I’m blaming author and blogger Karen Lee Thompson again for this post, because she wrote a wonderful comment on my post on Barbara Baynton‘s short story “Squeaker’s mate”, and I’m going to quote it pretty much in full (I hope that’s ok from a copyright point of view – tell me if it isn’t Karen Lee):
Barbara Baynton wrote some wonderful stories and, had literary politics been a little more inclusive in the days of the Bulletin, I’m sure she would have received wider recognition. Many of Baynton’s short stories, like ‘Squeakers Mate’, turn ‘The Australian Legend’ on its head and, perhaps because of this, the male literary elite (A.G. Stephens, A.A. Phillips for example) chose to modify or explain her work in various ways.

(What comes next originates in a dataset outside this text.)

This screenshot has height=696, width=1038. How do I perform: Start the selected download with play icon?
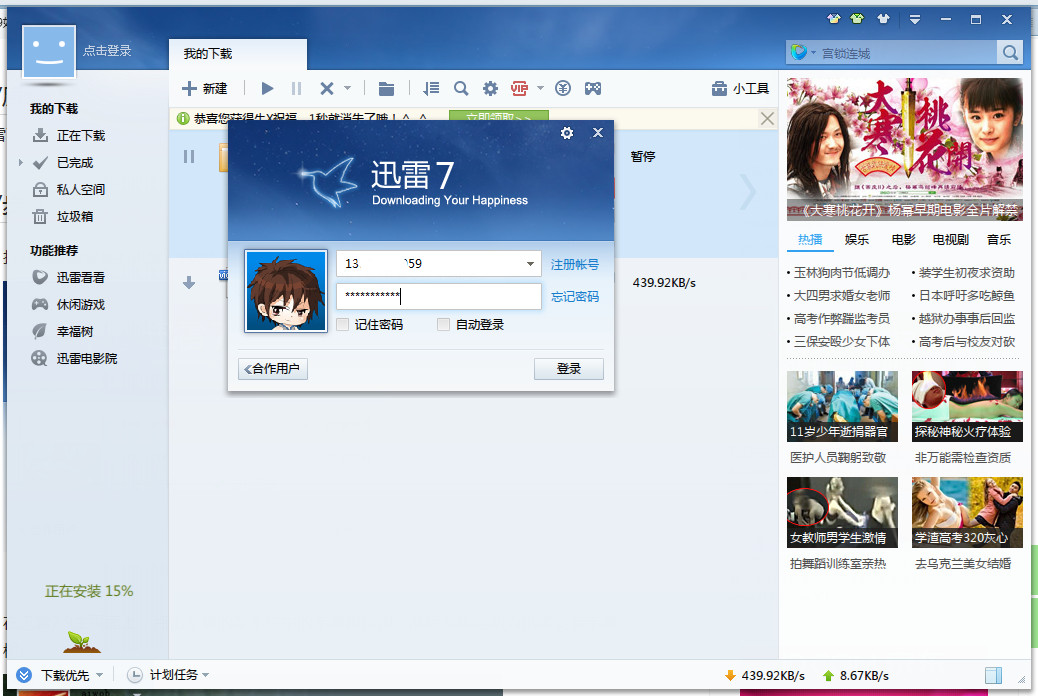pos(266,88)

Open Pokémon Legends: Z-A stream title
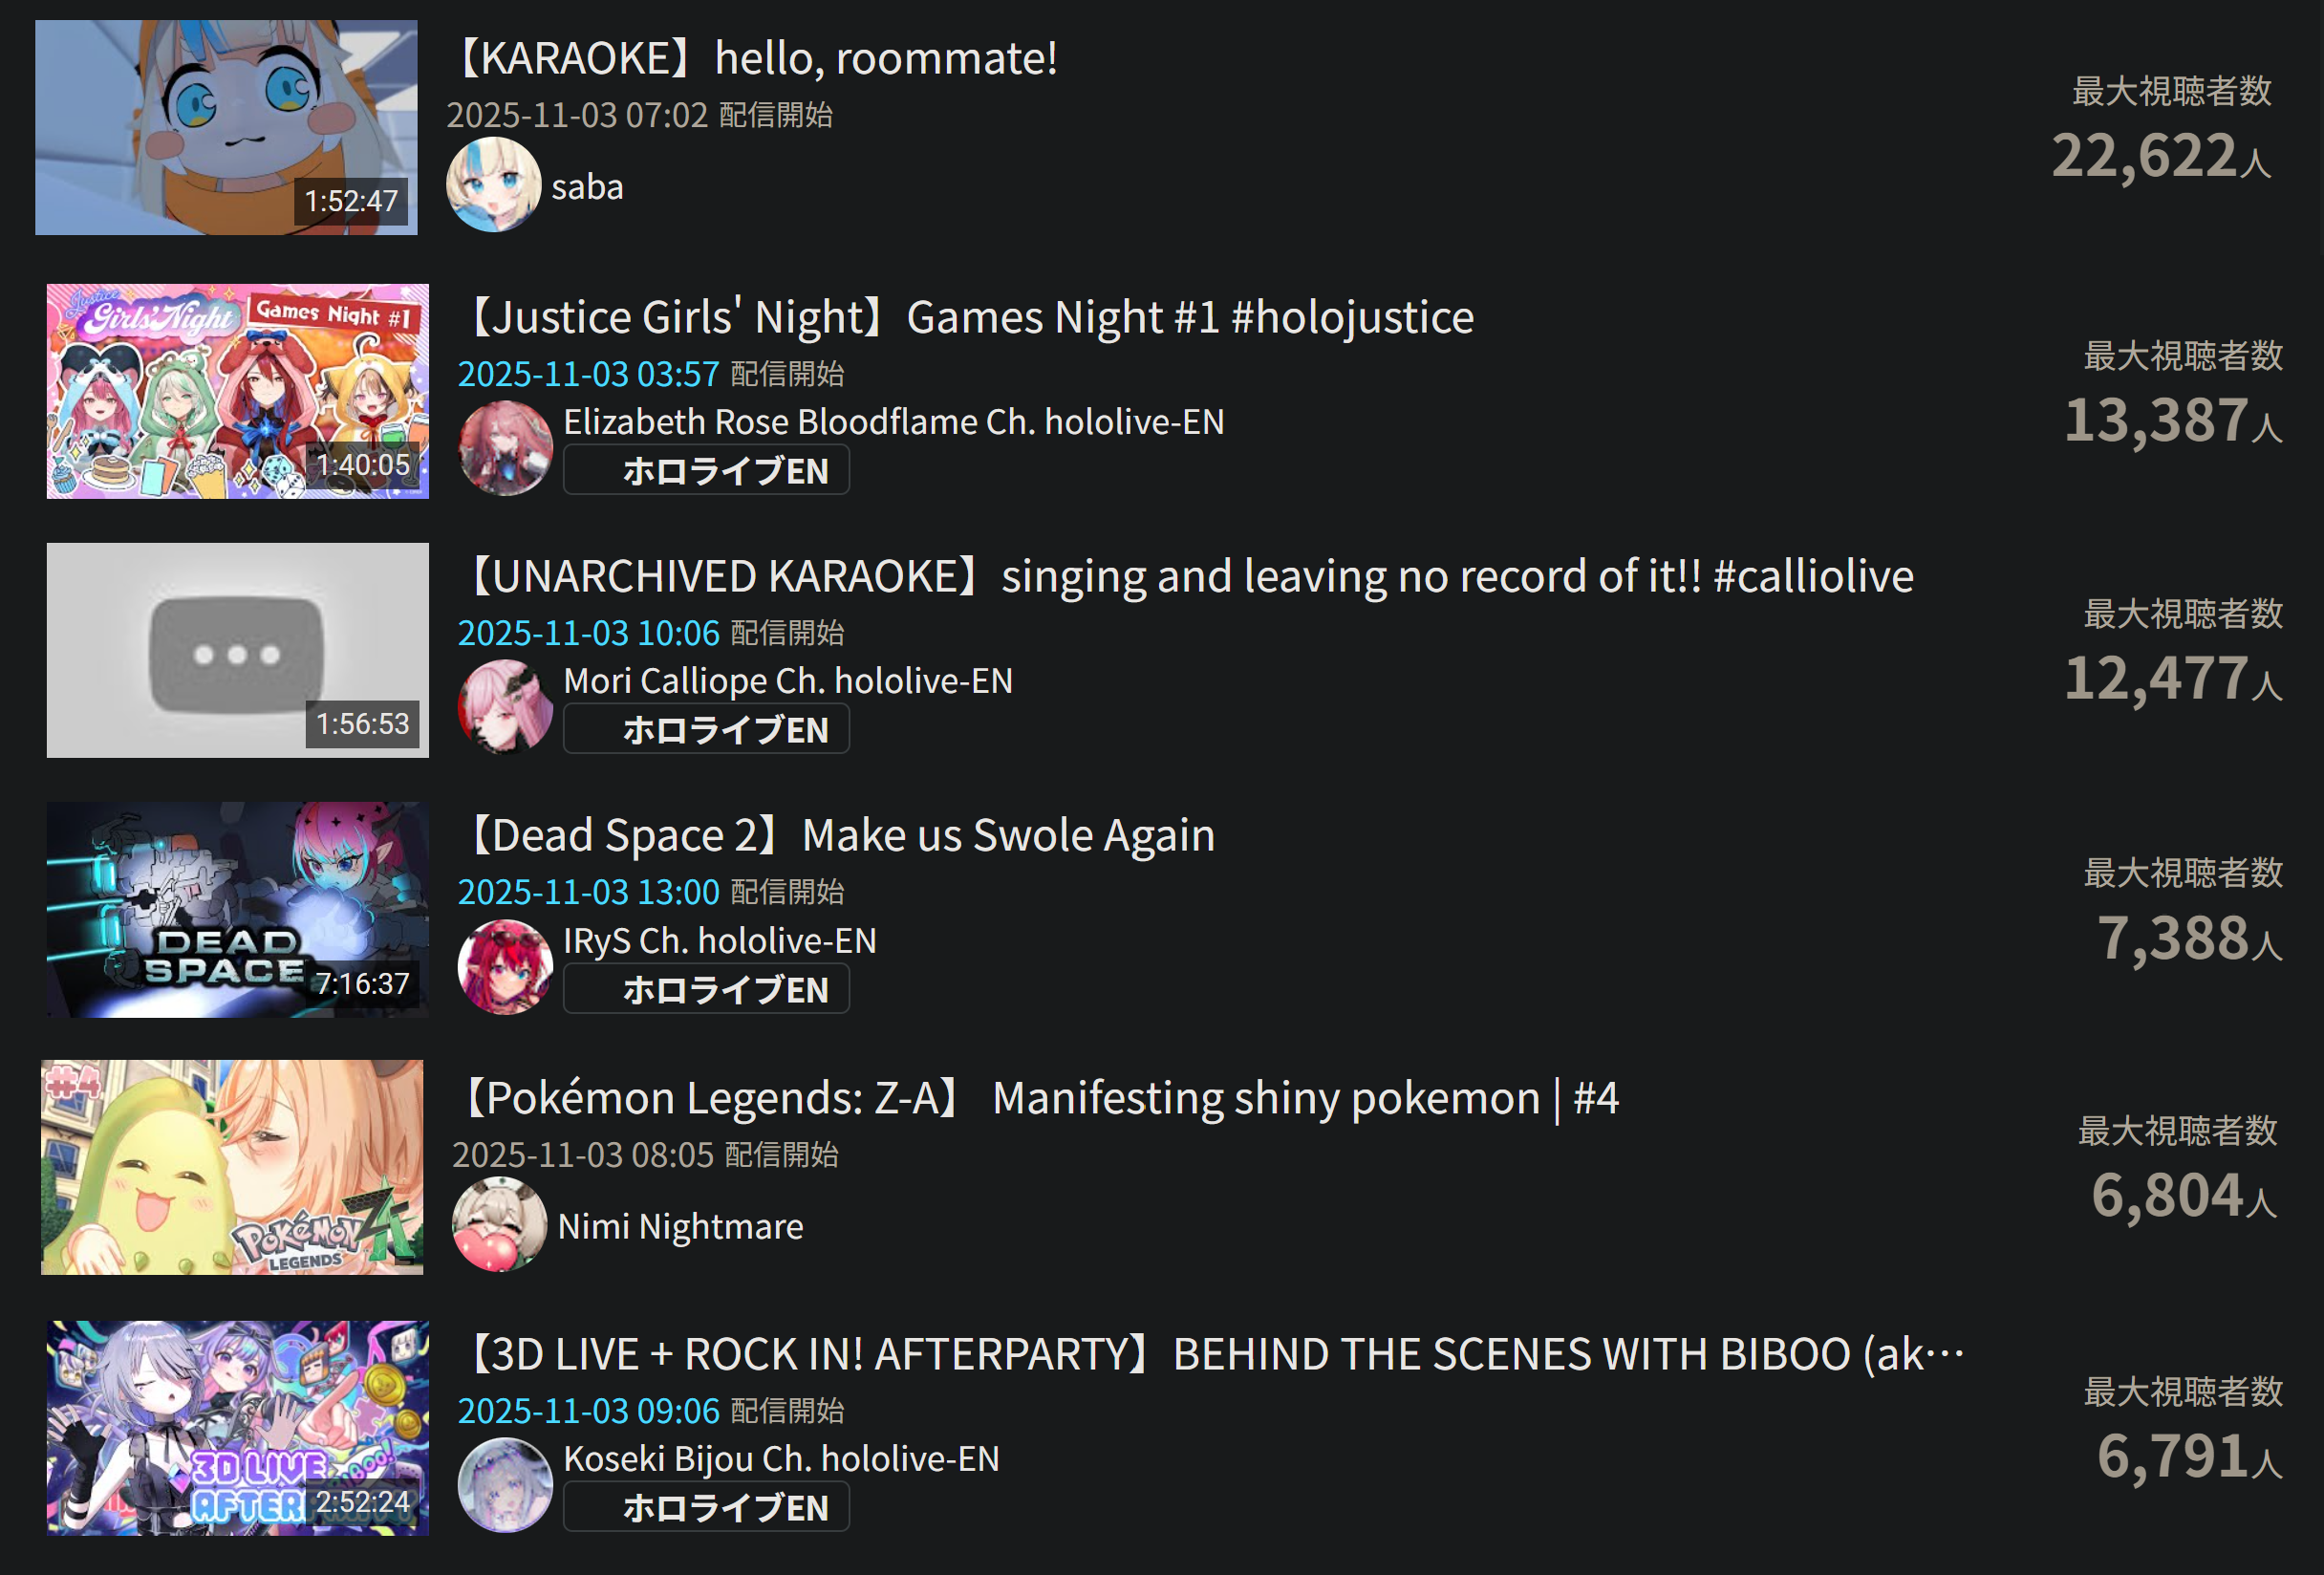tap(1036, 1098)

An interesting example of this editorial intrusion is the politics surrounding Baynton’s ‘The Chosen Vessel’ (Baynton’s preferred title was ‘What the Curlews Cried’) which I have read, in its various forms, a number of times. Stephens published it as ‘The Tramp’. It is believed he wanted the title to shift the focus away from the central woman and it allowed for clarity between a ‘tramp’ (an isolated individual) and a ‘swagman’ (a virtuous kind of everyman of the bush). Stephens also cut a significant part of the story before publication.
For anyone who enjoys ‘Squeakers Mate’, I’d suggest a reading of ‘What the Curlews Cried’ (aka ‘The Chosen Vessel’ or ‘The Tramp’), preferably in its unabridged form.
“The chosen vessel” and “Squeaker’s mate” are Baynton’s best known and most anthologised short stories. However, I hadn’t read “The chosen vessel” before and so decided, on Karen Lee’s recommendation, to read the version in Bush studies. According to my brief research, and Karen Lee can correct me if I’m wrong, The Bush studies version is the final complete version Baynton presented for publication. However, it is not the same as the original version which was submitted as “What the curlews cried” and then significantly edited by the Bulletin.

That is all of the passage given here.